Tuesday, September 23, 2014

Creating UV maps and Photoshop texturing

For the past few lessons in Visual Development we have been working on an ongoing project that covers UVing, texturing, diffuse, reflections, caustics, projections, and other concepts. We used a simple scene with a few different props, each with different materials that would react differently to light, to showcase these concepts.

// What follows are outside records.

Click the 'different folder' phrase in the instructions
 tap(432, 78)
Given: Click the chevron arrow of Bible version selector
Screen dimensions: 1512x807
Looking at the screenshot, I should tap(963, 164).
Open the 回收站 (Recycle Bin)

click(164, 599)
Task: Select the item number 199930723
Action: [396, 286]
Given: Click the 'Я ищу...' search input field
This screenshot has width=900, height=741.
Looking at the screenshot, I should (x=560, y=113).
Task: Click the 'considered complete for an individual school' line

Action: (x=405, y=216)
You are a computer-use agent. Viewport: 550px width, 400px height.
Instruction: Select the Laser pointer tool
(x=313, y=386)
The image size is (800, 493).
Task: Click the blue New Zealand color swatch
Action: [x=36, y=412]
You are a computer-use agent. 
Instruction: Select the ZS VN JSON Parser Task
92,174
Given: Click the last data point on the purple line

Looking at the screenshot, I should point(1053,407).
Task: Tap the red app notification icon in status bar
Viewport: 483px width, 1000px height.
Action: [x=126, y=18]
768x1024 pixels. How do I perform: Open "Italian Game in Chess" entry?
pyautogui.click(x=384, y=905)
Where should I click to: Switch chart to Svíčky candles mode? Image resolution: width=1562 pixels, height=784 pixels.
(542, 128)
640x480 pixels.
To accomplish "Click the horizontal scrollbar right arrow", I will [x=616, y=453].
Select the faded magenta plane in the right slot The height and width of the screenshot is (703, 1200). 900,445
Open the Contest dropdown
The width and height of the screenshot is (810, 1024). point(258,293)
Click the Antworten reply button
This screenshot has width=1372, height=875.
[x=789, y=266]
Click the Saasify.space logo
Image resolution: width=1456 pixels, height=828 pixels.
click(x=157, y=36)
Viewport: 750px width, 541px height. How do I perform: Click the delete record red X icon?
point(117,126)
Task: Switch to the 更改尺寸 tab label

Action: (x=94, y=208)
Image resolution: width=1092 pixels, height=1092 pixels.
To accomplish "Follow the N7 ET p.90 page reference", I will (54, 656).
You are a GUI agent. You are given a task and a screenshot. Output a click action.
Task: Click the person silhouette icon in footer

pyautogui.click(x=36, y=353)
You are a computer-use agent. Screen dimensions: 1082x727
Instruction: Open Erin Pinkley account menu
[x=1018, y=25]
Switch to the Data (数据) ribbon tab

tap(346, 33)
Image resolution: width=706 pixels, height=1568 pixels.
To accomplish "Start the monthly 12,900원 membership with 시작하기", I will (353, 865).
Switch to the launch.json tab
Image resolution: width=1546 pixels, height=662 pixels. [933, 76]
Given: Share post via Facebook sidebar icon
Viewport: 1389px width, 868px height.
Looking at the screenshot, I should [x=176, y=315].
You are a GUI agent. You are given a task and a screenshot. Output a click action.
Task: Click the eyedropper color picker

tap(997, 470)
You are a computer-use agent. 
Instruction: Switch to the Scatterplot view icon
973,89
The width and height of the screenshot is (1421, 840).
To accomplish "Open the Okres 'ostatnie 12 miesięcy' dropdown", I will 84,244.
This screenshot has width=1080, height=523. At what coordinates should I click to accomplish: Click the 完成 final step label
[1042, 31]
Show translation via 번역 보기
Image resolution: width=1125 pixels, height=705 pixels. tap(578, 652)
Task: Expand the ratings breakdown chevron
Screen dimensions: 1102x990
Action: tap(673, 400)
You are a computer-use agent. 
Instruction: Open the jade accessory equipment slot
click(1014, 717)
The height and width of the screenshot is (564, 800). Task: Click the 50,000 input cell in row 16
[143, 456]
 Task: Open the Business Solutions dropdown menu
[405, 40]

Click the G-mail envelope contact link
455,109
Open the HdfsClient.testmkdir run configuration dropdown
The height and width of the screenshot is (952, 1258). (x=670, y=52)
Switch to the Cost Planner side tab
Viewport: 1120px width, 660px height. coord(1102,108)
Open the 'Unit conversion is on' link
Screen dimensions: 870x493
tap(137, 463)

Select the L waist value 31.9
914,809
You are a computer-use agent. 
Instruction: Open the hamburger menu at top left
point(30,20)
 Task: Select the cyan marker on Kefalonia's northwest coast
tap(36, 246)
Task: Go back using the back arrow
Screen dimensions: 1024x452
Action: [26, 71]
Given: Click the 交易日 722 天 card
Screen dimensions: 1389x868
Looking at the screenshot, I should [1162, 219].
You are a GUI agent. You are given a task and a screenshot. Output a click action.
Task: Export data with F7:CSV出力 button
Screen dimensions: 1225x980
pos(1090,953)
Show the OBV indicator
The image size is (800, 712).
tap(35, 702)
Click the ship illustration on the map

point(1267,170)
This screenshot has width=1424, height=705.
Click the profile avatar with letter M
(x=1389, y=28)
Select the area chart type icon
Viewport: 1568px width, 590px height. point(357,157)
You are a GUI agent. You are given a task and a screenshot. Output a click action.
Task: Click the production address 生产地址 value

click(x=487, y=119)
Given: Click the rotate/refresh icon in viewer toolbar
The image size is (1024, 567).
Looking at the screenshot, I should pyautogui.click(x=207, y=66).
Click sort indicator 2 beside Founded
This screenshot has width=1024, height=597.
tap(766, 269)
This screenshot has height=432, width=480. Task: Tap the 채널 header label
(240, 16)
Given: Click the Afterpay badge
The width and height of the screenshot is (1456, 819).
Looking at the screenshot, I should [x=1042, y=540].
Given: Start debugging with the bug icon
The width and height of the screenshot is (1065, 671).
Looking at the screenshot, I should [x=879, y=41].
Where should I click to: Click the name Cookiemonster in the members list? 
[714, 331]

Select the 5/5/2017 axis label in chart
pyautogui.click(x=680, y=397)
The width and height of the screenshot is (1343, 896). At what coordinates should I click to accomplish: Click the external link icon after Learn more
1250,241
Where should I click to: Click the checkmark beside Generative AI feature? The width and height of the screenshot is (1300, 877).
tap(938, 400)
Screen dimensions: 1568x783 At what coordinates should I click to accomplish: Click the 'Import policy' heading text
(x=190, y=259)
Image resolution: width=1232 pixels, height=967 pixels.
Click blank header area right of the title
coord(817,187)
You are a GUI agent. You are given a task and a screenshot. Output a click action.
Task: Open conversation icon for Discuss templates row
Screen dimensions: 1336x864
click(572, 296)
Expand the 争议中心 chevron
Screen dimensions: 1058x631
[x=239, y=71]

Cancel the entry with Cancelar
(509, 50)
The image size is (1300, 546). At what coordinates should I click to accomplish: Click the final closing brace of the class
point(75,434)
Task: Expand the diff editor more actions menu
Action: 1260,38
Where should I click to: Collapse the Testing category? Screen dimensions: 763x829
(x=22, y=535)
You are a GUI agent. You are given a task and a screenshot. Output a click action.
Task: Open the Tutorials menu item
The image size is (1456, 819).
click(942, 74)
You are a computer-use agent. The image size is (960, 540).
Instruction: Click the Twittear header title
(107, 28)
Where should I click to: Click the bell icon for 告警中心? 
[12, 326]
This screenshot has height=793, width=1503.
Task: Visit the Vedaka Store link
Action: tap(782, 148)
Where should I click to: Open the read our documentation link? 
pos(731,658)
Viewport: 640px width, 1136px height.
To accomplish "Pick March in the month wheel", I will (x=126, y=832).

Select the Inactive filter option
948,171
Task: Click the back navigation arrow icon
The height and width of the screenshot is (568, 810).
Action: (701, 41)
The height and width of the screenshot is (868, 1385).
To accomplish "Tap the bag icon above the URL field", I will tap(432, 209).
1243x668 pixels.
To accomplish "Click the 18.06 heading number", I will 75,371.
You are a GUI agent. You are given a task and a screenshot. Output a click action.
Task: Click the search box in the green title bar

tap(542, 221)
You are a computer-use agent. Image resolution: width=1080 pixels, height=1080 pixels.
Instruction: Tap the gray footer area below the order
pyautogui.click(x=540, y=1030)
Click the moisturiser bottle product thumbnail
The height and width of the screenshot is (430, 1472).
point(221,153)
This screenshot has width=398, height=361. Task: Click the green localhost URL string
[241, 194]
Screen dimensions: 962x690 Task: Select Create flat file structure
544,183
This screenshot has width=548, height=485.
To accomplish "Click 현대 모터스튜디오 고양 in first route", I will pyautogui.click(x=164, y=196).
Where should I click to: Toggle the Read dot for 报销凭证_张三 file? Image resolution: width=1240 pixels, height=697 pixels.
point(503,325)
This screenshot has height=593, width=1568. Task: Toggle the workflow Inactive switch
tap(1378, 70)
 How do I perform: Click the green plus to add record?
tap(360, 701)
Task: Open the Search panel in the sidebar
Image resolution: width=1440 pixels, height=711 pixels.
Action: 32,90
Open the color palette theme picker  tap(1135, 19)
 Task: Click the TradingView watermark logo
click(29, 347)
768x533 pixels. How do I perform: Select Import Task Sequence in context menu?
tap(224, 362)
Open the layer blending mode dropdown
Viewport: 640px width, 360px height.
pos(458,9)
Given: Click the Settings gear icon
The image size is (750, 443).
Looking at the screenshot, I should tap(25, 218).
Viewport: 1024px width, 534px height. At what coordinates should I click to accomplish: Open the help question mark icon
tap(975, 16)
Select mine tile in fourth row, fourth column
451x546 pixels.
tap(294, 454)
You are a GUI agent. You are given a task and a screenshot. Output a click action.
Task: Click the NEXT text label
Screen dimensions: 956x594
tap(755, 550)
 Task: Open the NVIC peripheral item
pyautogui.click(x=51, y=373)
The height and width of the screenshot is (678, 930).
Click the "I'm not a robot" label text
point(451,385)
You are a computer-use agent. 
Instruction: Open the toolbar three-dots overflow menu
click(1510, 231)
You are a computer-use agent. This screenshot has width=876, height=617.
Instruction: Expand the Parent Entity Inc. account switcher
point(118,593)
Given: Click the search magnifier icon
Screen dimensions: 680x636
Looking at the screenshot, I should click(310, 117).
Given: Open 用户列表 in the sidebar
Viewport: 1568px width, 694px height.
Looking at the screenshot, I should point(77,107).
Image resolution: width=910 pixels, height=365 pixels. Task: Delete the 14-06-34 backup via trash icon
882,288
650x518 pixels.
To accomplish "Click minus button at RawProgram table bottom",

First was the scraper. With the scraper I reenforced some UV and texturing concepts that I've known for a while now, but haven't really used that much. The model was provided to us but had a default UV map which is unusable when applying a texture to it. More often then not, when making textures for models, I would use automatic mapping and be done with it, if textures were not the main focus of the project. Working on this scraper has shown me how important it is to manually make UVs and how easy it makes your life when texturing in Photoshop (A quick tip to make sure your texture wont be stretched later is applying a checker pattern to the geometry to make sure the UVs are making perfect squares.)

scraper without texture
A new workflow technique I learned with this project is a very useful UV layout one. When laying out UVs in 0 to 1 space you do not need to make your layout a perfect square (sometimes a rectangle can be more efficient.) The picture below shows that you can layout UVs in the 0 to .5 space without any distortion, but before you save the UV snapshot scale them up to fit 0 to 1 and save it 2056x1028 instead of 2056x2056 (or any other numbers as long as they are the same aspect ratio.)

converting 0 to .5 into 0 to 1 space
Doing this will create a nice clean UV snapshot that is easy to follow and make an effective texture, while also using as much of the UV space as possible. With a perfect square, the three big pieces would be hard to layout without a bunch of dead space that will only go to waist. Speaking of an efficient layout, the tiny pieces in the holes of the handle are parts of the UVs that are never seen in any camera angle, they are covered by other geometry. Because of this I just scaled them very small and tossed them in an area I wasn't using, to make room for the UVs that were more important.

scraper UV texture map with an effective layout
Now that we have an effective UV snapshot, all that's left is creating the texture in photoshop, which with the reference images provided was not to hard.

REFERENCE
This is what I came up with. I just used standard Photoshop workflow, like masks and transform tools. I also painted out the specular highlights because they will be added later in Maya.